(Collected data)
=====

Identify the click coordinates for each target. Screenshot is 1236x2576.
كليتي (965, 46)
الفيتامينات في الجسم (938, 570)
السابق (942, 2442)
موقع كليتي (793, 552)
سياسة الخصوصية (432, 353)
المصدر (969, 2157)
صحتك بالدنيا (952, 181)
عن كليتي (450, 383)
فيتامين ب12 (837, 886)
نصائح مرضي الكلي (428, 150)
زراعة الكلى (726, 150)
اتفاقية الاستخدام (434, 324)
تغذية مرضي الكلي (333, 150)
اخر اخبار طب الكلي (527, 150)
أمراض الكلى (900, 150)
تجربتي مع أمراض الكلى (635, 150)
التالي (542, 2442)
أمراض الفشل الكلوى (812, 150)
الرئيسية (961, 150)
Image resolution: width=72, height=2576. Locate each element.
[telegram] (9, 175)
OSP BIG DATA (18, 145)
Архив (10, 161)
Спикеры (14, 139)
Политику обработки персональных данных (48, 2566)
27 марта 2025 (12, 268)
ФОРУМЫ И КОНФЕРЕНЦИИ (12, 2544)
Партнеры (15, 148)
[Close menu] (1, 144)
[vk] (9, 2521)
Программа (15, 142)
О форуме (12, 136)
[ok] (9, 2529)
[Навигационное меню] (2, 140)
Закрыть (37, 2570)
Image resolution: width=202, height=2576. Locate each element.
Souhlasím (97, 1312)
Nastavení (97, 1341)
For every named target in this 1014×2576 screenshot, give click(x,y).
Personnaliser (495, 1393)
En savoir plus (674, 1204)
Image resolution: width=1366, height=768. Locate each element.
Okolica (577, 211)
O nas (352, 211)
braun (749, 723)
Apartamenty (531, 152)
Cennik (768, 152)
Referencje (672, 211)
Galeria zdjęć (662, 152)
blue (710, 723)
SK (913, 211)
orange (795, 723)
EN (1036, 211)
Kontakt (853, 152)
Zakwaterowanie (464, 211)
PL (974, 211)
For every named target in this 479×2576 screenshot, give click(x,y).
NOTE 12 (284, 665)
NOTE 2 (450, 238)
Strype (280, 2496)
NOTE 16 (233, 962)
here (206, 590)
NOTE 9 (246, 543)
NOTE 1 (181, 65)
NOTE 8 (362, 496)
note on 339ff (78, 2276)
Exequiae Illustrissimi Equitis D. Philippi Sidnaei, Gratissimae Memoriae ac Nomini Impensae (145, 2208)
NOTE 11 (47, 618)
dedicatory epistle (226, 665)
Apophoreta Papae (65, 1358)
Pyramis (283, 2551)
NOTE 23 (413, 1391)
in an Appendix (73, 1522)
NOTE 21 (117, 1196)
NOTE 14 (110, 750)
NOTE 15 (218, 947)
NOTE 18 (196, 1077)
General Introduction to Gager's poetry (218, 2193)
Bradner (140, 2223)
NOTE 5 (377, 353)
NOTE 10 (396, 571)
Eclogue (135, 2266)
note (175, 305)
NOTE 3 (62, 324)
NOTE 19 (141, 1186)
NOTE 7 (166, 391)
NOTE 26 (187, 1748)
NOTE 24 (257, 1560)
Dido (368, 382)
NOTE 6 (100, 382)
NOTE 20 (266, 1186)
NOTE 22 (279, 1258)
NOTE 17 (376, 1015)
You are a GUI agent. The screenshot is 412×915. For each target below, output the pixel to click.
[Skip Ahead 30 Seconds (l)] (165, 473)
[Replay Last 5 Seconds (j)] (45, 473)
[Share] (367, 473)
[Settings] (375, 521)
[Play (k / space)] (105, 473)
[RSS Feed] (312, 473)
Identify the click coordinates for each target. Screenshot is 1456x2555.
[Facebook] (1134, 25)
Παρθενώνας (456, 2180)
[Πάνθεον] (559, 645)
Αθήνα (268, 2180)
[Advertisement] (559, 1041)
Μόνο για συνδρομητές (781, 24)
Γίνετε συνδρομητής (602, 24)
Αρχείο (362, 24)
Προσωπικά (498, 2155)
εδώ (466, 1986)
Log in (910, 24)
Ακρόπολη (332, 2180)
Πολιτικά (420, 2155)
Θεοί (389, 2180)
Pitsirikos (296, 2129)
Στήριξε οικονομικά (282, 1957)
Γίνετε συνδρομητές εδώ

=====

_What is expected_
The lines wanted are those from the one with "Cennik (768, 152)" through the last line of the records, repeated exactly and with both ends included.

_Response area_
Cennik (768, 152)
Referencje (672, 211)
Galeria zdjęć (662, 152)
blue (710, 723)
SK (913, 211)
orange (795, 723)
EN (1036, 211)
Kontakt (853, 152)
Zakwaterowanie (464, 211)
PL (974, 211)
For every named target in this 479×2576 screenshot, give click(x,y).
NOTE 12 (284, 665)
NOTE 2 (450, 238)
Strype (280, 2496)
NOTE 16 (233, 962)
here (206, 590)
NOTE 9 (246, 543)
NOTE 1 (181, 65)
NOTE 8 (362, 496)
note on 339ff (78, 2276)
Exequiae Illustrissimi Equitis D. Philippi Sidnaei, Gratissimae Memoriae ac Nomini Impensae (145, 2208)
NOTE 11 (47, 618)
dedicatory epistle (226, 665)
Apophoreta Papae (65, 1358)
Pyramis (283, 2551)
NOTE 23 (413, 1391)
in an Appendix (73, 1522)
NOTE 21 (117, 1196)
NOTE 14 (110, 750)
NOTE 15 (218, 947)
NOTE 18 (196, 1077)
General Introduction to Gager's poetry (218, 2193)
Bradner (140, 2223)
NOTE 5 (377, 353)
NOTE 10 (396, 571)
Eclogue (135, 2266)
note (175, 305)
NOTE 3 (62, 324)
NOTE 19 (141, 1186)
NOTE 7 (166, 391)
NOTE 26 (187, 1748)
NOTE 24 (257, 1560)
Dido (368, 382)
NOTE 6 (100, 382)
NOTE 20 (266, 1186)
NOTE 22 (279, 1258)
NOTE 17 (376, 1015)
You are a GUI agent. The screenshot is 412×915. For each target below, output the pixel to click.
[Skip Ahead 30 Seconds (l)] (165, 473)
[Replay Last 5 Seconds (j)] (45, 473)
[Share] (367, 473)
[Settings] (375, 521)
[Play (k / space)] (105, 473)
[RSS Feed] (312, 473)
Identify the click coordinates for each target. Screenshot is 1456x2555.
[Facebook] (1134, 25)
Παρθενώνας (456, 2180)
[Πάνθεον] (559, 645)
Αθήνα (268, 2180)
[Advertisement] (559, 1041)
Μόνο για συνδρομητές (781, 24)
Γίνετε συνδρομητής (602, 24)
Αρχείο (362, 24)
Προσωπικά (498, 2155)
εδώ (466, 1986)
Log in (910, 24)
Ακρόπολη (332, 2180)
Πολιτικά (420, 2155)
Θεοί (389, 2180)
Pitsirikos (296, 2129)
Στήριξε οικονομικά (282, 1957)
Γίνετε συνδρομητές εδώ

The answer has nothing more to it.